Lessons learned on feedback loops from a coffee pot at a meeting.


I was at an all-day meeting recently of an industry advisory committee related to my day job.

There was a large insulated container of coffee brought in and set on a white table cloth. Under the spigot was a coaster of some kind designed to catch coffee drips to keep from messing up the tablecloth.

I went to get the first cup of coffee from the setup and soon discovered that the setup was fatally flawed. The coffee container spigot sat too low. If you put a cup over the coaster and filled it, you couldn’t pull it out again without tipping it sideways enough to spill coffee. They either needed a shorter coaster, to raise the coffee container a little, or some combination of the two. Less than an inch would have fixed the issue.

I went back later and noted that somebody trying to get coffee had simply shoved the coaster out of the way, perhaps after dumping hot coffee on their hand. There was a brown stain of wet coffee now better than a foot wide under the spigot. It looked terrible.

It was also entirely predictable. However, I am willing to bet that this same issue happened before and will be repeated at the next event. I stress that this happened at a major university and a professionally-run conference center. Something as simple as having coffee at a meeting, an activity that should have been routine, turned into a mess and a potential safety hazard.

Absent a mechanism to test the setup (someone working for the conference center is tasked with getting a cup after setting it up), a feedback loop (hey, the coffee is spilling all over the place and the attendees want you to fix it) or a post-event review process (every tablecloth comes back with massive coffee stains and something is wrong) — it is predictable that this error will be repeated.

However, this isn’t unique. It happens all the time. If you are an analyst, you can see it constantly. The frustrating thing is that you will see the same errors over and over again because there isn’t a built-in mechanism to address them. If you analyze health care (my day gig), repeated error is the norm rather than the exception.

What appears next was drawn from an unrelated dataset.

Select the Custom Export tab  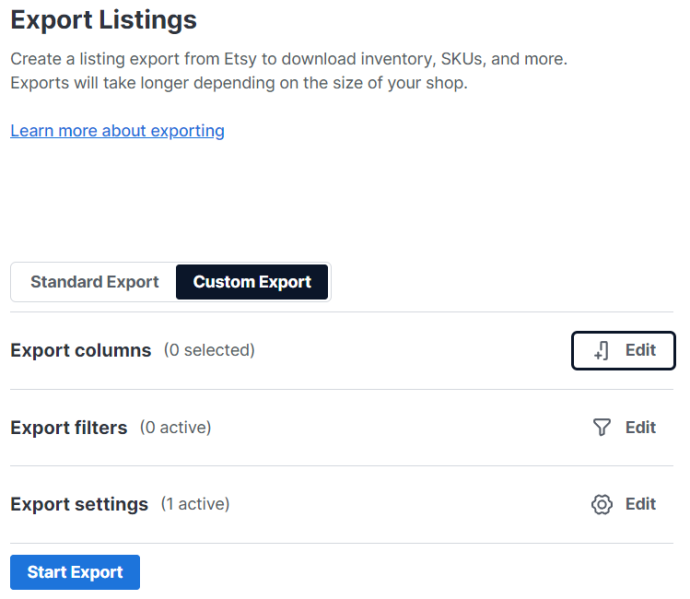pyautogui.click(x=252, y=282)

It is sort of like the intersection where there are wrecks all the time. It usually takes a fatality before someone comes in and puts in the stop light.

So, as an exercise, try looking a something as simple as a a coffee stain on a table and do a root cause analysis of it in your head. Ponder how it could have been prevented and, if not prevented, kept from being repeated.

The steps you take to think it through are no different than the ones you would use on a far more complex problem.